Exercise objective: Would you please transcribe the records below exactly, leaving out the pictures?

-------- Supplied data --------

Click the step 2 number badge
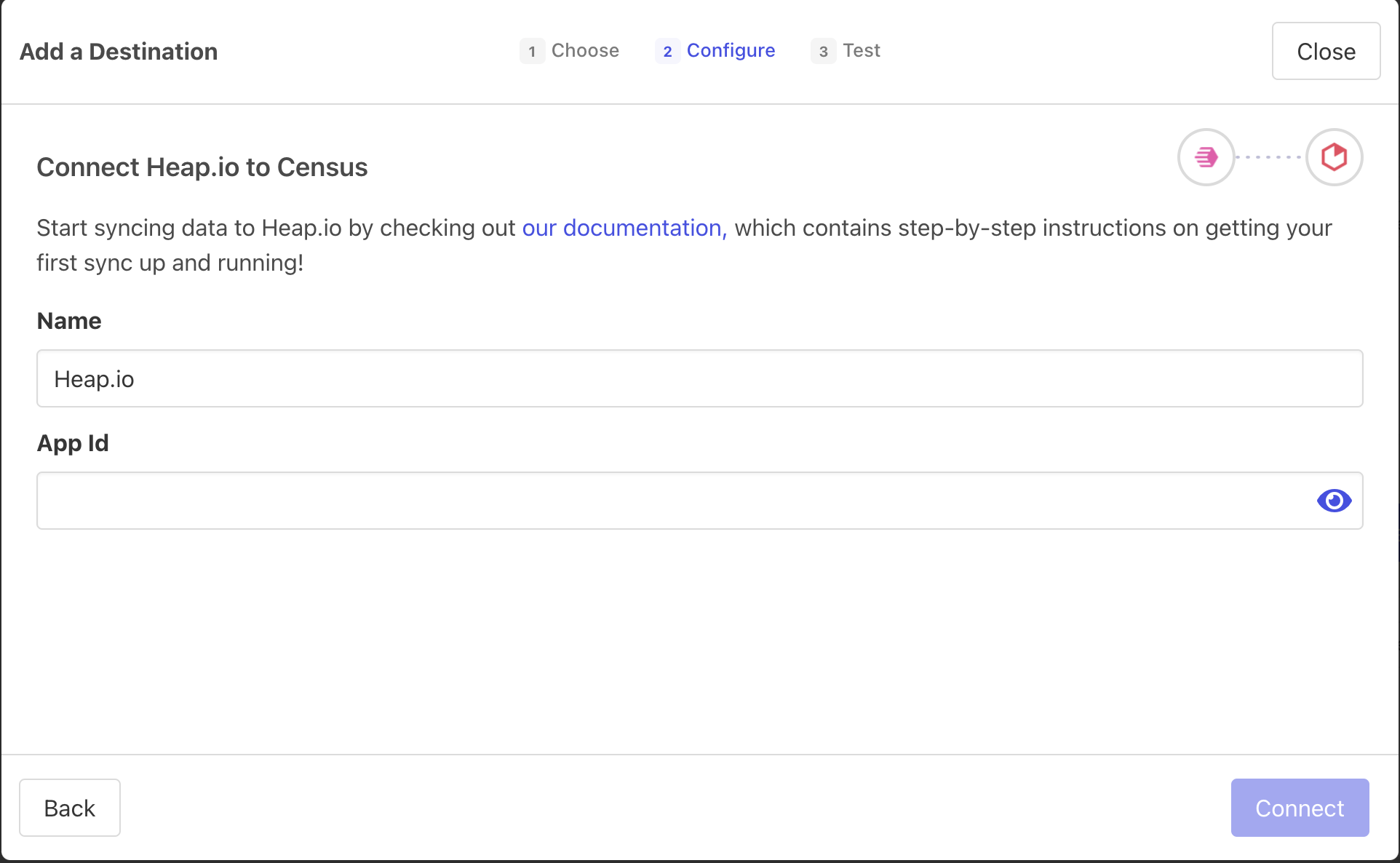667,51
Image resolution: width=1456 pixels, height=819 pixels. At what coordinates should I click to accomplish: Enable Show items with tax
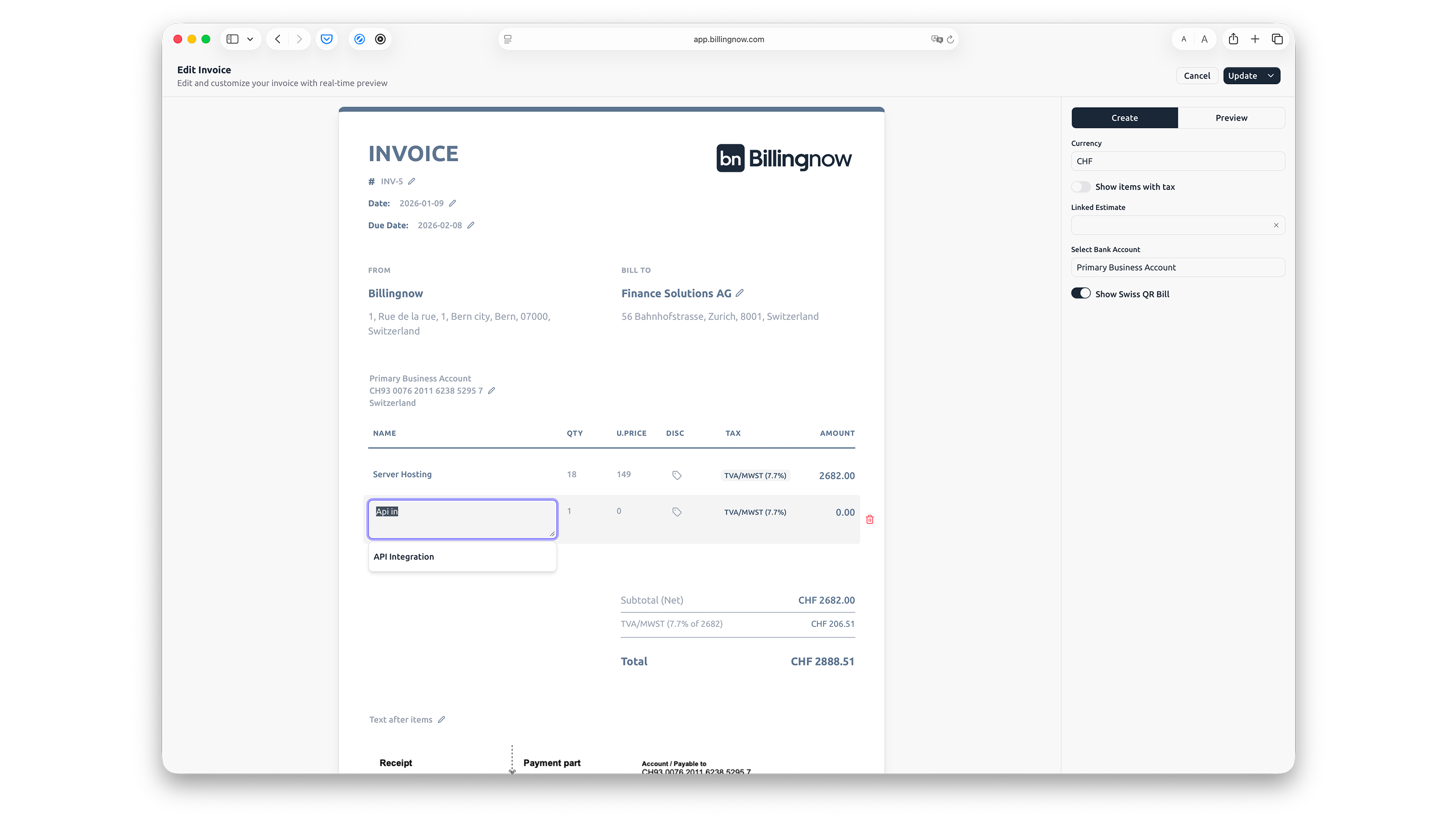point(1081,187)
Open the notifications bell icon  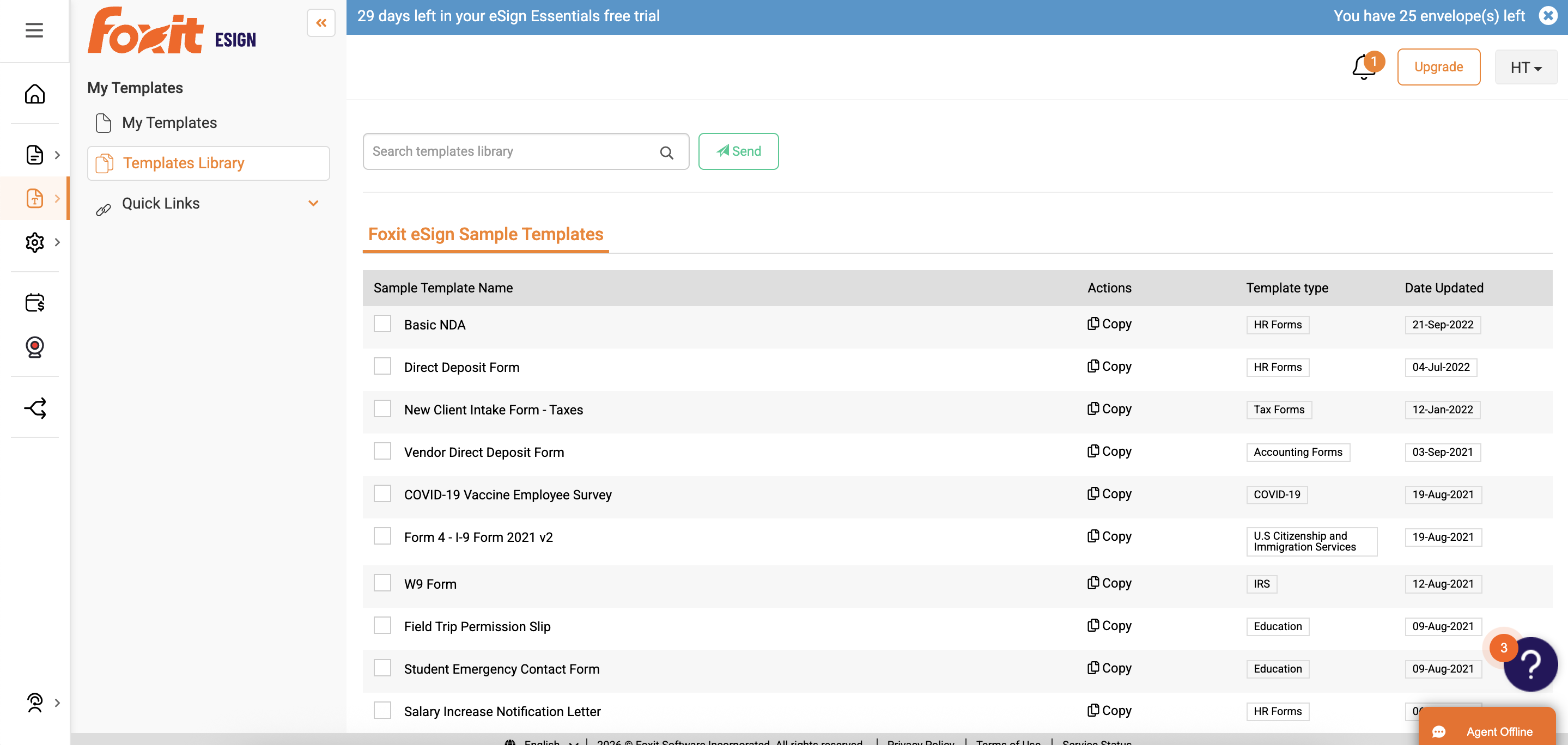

--------

The completed task:
Click the step 2 number badge
667,51
Image resolution: width=1456 pixels, height=819 pixels. At what coordinates should I click to accomplish: Enable Show items with tax
point(1081,187)
Open the notifications bell icon  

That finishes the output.